Hopefully that makes for more surviving fry.


----------



## Hitch (Apr 26, 2009)

wow....people are on the roll....looks like I need to get back into apistos and join the game.

congrats


----------



## svtcanuk (Oct 30, 2009)

ameekplec. said:


> Congrats! My borelli spawn from two weeks ago has currently 1 possible survivor, but they just spawned again for the second time some time in the last 3 days.
> 
> Are these little guys in a separate tank?


They are in the main tank with the parents and Mom is still taking good care of them. I inserted an eggcrate divider to keep the Angels away but Mom still takes them into enemy territory every so often. I'm using 90% RO/DI + 10% tap aged in 55 gallon barrel.


----------



## Byronicle (Apr 18, 2009)

nicely done, glad people are breeding more apistos in the area


----------



## Hack02 (Jul 2, 2008)

Gotta keep the good news rolling.

Pick up a triple red cacatuoides trio from the guy in Windsor who breeds these (also have orange flash trio from him) Anyways, last night 1 female laid some eggs in a clay pot. First time so we'll see how things go for this youg group.

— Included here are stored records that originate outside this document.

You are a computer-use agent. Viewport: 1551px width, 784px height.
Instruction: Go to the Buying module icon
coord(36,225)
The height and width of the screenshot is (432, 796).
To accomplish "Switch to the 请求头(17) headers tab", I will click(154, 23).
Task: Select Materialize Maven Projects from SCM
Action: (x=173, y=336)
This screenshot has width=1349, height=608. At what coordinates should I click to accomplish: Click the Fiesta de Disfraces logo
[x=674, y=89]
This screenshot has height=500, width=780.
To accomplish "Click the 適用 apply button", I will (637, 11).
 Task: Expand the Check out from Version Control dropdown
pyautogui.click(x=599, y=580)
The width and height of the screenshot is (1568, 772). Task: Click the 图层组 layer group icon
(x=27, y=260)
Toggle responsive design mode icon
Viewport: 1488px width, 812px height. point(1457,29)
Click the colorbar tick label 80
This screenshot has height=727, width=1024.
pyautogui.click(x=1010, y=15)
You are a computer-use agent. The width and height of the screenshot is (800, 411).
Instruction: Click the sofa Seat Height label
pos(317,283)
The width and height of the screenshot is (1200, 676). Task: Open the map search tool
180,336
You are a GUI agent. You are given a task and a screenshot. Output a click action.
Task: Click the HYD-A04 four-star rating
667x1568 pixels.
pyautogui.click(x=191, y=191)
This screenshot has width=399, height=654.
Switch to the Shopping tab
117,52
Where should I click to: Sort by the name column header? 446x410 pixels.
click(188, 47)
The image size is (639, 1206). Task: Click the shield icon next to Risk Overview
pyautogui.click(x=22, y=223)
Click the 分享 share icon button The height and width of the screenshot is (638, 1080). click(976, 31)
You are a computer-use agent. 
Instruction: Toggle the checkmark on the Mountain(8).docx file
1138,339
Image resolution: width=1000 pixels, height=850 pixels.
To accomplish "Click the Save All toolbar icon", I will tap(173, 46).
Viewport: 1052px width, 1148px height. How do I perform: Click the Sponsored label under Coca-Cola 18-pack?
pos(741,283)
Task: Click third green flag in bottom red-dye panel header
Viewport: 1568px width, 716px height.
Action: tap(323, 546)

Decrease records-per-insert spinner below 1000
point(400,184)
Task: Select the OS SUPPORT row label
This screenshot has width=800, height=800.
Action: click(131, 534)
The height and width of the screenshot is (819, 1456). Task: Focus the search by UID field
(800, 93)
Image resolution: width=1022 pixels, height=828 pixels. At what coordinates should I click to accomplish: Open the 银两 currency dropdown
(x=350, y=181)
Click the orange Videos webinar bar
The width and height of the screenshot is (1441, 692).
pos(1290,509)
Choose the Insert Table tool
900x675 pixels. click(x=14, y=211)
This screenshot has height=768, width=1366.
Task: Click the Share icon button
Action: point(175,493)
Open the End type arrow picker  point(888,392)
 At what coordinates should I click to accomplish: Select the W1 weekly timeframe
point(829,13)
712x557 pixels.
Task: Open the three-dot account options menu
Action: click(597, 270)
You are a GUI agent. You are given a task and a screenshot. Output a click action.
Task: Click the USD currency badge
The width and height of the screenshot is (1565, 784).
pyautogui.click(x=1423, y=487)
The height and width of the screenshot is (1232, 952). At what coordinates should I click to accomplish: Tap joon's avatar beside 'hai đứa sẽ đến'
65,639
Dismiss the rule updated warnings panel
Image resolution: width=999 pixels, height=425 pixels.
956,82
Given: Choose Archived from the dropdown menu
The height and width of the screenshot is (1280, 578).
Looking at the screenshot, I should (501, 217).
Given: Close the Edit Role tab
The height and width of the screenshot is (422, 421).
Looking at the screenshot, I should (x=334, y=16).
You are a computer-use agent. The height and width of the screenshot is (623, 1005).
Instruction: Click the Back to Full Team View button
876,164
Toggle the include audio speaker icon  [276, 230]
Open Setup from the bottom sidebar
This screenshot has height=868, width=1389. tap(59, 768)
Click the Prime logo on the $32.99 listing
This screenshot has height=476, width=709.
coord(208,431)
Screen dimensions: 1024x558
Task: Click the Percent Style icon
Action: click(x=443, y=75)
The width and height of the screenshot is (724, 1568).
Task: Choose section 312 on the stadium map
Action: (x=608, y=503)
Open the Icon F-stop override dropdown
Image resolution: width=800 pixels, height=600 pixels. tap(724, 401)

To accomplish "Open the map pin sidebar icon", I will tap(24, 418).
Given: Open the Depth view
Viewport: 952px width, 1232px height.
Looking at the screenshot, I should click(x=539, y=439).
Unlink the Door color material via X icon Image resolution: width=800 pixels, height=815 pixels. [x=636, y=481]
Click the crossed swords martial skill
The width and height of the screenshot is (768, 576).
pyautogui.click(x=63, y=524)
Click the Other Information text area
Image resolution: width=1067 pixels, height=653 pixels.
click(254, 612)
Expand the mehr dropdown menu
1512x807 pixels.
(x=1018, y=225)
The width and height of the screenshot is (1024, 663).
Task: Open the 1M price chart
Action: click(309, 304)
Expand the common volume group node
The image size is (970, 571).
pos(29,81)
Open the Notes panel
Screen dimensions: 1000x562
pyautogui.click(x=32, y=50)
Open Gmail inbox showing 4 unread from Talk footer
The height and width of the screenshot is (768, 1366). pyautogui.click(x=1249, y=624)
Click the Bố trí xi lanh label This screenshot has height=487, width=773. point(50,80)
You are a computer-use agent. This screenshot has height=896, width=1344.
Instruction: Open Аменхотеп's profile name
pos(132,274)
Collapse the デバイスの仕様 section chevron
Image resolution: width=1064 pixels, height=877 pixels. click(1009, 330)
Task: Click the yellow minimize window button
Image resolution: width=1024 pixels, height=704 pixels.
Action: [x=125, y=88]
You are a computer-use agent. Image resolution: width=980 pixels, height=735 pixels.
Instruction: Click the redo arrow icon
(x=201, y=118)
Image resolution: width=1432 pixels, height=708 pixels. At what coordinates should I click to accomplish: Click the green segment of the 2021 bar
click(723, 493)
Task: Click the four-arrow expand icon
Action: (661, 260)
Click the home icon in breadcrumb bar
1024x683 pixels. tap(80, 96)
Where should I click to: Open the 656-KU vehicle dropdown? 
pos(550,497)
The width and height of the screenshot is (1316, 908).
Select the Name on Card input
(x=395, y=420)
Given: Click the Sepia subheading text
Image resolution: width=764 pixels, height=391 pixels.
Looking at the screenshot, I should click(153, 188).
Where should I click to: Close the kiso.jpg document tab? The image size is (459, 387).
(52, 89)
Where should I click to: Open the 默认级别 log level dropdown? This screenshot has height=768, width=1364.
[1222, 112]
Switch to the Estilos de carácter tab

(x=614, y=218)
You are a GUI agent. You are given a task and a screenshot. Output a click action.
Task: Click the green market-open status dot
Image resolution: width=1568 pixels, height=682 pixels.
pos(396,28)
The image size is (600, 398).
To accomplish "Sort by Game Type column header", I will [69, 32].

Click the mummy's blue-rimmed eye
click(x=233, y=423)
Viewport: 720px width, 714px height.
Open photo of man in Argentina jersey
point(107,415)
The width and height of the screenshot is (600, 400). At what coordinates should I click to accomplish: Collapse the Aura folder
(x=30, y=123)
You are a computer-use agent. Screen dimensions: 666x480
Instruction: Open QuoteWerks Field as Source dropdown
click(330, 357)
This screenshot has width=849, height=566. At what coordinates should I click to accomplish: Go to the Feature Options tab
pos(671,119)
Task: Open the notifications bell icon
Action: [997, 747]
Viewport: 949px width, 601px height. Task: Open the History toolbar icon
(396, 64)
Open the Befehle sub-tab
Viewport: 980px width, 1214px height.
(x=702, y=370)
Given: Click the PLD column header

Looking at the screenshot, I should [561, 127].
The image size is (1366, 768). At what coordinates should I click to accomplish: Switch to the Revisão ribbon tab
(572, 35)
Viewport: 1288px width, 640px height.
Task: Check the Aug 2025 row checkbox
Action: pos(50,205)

Tank was Burlington Tap mainly (say 90%) with a little bit of RO. They are in a 20 long with 3 L182 starlight plecos.


----------



## bae (May 11, 2007)

Congrats!

Btw, you might want to provide a little dim light at night so she can protect her eggs from the plecos.


----------



## matti2uude (Jan 10, 2009)

How are your Apisto spawns doing? I found some 1/4 inch Hongsloi fry tonight.


----------



## ameekplec. (May 1, 2008)

There is one remaining from the first spawn in the main tank - he/she is about 2 cm long now, and seems to be doing well 

From the second batch with the mother in a growout tank there seems to be between 5 - 10 fry remaining, between 4 - 6 mm long.


----------



## Hack02 (Jul 2, 2008)

With the baenschi I have 4 in a grow out tank at about1.5 cms(3 months old), and 2 groups of fry (3weeks apart, 1 week and 1 month old) in with the parents. I lost a batch of try during a tank move.

With the Tr reds Cacs, the male has breed with both females in the last two weeks. One has week old fry and the other has eggs that should hatch today or tomorrow? I'm outta space to grow out fry so these guys will grow up with the parents.

Having lots of fun with my apistos


----------